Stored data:
*** Block opens ***

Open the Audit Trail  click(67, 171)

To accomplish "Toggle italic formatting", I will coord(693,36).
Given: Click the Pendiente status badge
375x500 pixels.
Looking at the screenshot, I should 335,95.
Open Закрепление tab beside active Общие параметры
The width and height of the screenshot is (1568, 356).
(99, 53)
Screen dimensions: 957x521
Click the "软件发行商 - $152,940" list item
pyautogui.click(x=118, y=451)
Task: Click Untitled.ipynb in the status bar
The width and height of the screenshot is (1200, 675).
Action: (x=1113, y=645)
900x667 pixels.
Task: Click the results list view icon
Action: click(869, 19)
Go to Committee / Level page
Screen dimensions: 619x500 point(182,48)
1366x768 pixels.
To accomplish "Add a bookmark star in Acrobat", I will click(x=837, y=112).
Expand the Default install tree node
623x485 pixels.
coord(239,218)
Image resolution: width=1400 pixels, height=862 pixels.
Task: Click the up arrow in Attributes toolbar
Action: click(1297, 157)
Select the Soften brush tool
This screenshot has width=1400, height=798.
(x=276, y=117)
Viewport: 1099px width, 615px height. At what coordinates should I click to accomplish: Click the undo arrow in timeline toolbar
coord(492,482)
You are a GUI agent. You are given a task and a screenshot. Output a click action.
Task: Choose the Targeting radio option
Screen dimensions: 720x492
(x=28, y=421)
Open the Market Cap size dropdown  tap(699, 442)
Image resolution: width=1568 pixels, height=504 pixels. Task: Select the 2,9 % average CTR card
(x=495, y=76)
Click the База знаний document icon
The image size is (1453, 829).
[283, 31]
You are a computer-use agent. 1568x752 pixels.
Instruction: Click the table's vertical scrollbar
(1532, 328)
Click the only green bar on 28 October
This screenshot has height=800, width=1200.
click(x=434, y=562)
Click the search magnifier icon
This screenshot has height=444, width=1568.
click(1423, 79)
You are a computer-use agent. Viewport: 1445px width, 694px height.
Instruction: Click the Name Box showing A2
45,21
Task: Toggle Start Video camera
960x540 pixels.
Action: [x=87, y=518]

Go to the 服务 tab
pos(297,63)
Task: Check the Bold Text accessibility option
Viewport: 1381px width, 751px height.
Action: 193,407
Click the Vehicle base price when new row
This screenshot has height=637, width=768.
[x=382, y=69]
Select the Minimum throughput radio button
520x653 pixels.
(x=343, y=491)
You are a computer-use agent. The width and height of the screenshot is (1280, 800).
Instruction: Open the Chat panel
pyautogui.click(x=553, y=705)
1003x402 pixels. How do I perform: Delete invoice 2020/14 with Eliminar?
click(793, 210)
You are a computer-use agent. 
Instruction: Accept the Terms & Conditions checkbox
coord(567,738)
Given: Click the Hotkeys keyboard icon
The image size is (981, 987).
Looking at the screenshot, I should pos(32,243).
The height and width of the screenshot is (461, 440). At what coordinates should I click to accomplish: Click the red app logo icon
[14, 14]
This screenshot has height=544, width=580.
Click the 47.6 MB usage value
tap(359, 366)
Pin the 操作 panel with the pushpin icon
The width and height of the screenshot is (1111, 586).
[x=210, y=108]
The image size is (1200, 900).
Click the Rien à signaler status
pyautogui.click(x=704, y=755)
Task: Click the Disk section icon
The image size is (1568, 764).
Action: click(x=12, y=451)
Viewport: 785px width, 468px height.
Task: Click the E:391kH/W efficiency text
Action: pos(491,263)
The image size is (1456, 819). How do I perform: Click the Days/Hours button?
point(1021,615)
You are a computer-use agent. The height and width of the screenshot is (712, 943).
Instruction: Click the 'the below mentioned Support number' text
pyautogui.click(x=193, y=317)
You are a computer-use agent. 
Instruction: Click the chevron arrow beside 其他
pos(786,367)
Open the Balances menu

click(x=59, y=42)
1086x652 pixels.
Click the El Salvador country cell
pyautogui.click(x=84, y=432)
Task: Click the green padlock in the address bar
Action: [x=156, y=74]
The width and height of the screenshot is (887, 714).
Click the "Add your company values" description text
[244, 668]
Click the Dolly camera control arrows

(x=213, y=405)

*** Block closes ***

What you are asked to do: Print exactly the lines that run from the line containing "1086x652 pixels." to the end of the data, both ends included.

Written answer:
1086x652 pixels.
Click the El Salvador country cell
pyautogui.click(x=84, y=432)
Task: Click the green padlock in the address bar
Action: [x=156, y=74]
The width and height of the screenshot is (887, 714).
Click the "Add your company values" description text
[244, 668]
Click the Dolly camera control arrows

(x=213, y=405)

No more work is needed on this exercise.